Total vehicle sales, including buses and trucks, climbed 18 percent to 1.6 million units last month. For the first two months, deliveries climbed 11 percent to 3.75 million units.
Sales at Japanese automakers have been rebounding since September as consumers returned to showrooms after a yearlong slump that began in 2012 because of a geopolitical dispute between Asia’s two biggest economies over the sovereignty of a group of uninhabited islands.
Toyota and Honda (7267)’s sales in China rose 43 percent and 28 percent, respectively, last month. Nissan Motor Co. also saw gains.
Ford’s sales surged 67 percent to 73,040 units last month. The Detroit-based automaker overtook Toyota as China’s fifth-largest foreign automaker last year, helped by the popularity of the Focus.
General Motors Co. (GM), which lost its title as China’s largest foreign automaker to Volkswagen AG in 2013, said deliveries rose 20 percent last month, led by sales of its Wuling and Cadillac vehicles.
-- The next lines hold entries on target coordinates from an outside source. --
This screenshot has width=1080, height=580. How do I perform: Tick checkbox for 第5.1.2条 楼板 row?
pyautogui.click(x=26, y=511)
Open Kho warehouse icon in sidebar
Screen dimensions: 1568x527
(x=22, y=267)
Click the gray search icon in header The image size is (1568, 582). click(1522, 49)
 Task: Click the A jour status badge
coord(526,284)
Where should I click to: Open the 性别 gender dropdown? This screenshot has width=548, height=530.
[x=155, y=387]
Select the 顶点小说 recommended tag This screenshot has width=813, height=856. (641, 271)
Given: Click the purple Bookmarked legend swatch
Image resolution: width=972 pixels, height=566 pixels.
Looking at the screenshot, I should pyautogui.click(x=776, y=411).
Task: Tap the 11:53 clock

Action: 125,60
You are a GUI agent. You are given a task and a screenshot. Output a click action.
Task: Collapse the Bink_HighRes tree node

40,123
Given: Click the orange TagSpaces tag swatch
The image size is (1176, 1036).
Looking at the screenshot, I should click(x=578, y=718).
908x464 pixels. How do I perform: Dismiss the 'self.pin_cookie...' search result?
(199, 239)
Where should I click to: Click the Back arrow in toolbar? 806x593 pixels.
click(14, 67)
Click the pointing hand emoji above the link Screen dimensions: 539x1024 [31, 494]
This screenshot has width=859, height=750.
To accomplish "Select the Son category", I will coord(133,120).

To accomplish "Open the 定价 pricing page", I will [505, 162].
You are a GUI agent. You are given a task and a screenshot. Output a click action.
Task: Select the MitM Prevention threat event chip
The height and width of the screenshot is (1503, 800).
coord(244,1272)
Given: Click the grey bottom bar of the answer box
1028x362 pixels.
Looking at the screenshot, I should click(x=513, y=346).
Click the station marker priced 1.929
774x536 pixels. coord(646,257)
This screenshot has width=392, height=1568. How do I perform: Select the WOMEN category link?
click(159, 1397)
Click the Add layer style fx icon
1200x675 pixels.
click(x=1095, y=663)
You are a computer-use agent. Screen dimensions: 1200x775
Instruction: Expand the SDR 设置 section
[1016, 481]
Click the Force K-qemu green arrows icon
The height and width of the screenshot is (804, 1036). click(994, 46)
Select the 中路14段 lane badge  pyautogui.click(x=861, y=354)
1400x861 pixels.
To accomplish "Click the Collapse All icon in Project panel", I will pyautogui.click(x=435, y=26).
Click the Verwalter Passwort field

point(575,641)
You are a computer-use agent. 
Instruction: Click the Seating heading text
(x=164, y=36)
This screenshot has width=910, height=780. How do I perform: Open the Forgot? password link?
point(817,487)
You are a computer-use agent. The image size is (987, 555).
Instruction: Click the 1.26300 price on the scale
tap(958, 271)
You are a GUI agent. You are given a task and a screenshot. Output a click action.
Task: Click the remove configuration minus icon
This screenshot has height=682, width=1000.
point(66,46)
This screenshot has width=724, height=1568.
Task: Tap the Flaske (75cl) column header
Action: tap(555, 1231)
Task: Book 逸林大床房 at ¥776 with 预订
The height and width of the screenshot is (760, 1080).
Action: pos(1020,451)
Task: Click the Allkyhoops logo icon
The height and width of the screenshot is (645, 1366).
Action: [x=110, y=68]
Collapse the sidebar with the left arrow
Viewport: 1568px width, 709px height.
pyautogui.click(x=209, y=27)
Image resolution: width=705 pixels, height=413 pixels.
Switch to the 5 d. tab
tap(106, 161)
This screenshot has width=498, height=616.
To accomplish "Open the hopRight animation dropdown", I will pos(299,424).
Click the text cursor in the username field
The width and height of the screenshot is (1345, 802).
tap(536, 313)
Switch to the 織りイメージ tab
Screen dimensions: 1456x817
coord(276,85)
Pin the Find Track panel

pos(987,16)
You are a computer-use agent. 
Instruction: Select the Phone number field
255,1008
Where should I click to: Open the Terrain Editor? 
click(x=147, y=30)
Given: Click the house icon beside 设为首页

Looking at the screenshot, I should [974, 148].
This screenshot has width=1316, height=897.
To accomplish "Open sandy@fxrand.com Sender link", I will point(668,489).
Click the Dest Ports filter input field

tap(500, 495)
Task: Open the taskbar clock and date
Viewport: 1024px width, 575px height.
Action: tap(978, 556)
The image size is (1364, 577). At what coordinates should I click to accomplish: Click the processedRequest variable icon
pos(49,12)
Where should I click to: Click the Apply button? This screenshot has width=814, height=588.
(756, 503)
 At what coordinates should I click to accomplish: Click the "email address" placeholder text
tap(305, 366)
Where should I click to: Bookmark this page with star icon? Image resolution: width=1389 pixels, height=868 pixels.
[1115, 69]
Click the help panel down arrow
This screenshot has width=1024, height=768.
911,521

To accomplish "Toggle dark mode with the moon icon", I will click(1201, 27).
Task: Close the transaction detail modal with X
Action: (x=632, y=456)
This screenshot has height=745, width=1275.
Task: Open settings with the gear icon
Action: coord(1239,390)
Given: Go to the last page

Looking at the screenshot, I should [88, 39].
VW hasn’t reported its February sales for China.
The gains have been at the expense of local Chinese brands, which registered their sixth consecutive monthly decline in market share last month.
Local Chinese brands accounted for 38.4 percent of sales in February, down 4.6 percentage points from a year earlier, according to the association.
“China’s homegrown auto industry is currently facing huge challenges despite being in the early stage of development,” Dong Yang, secretary general of CAAM, said at a briefing in Beijing today. “Internally, there are also issues such as weak innovation and competitiveness.”
Industrywide deliveries in China are forecast to increase as much as 10 percent in 2014, slowing from last year’s 14 percent growth as anti-pollution and austerity campaigns spread, according to CAAM.
While China’s motorization has been a boon for foreign automakers -- all the major ones saw record sales in the country in 2013 -- pressure is building on the government to step in as pollution chokes residents and traffic congestion turns roads into parking lots.
The pledge by Premier Li Keqiang last week to “declare war” on pollution will affect the entire economy and the auto industry along with it, China FAW Group Corp. Chairman Xu Jianyi said yesterday at the National People’s Congress in Beijing.
The pace of cities introducing vehicle restrictions will accelerate from “roughly one city per year” in the past to combat pollution, said Ole Hui, a Hong Kong-based autos analyst with Mizuho Financial Group Inc.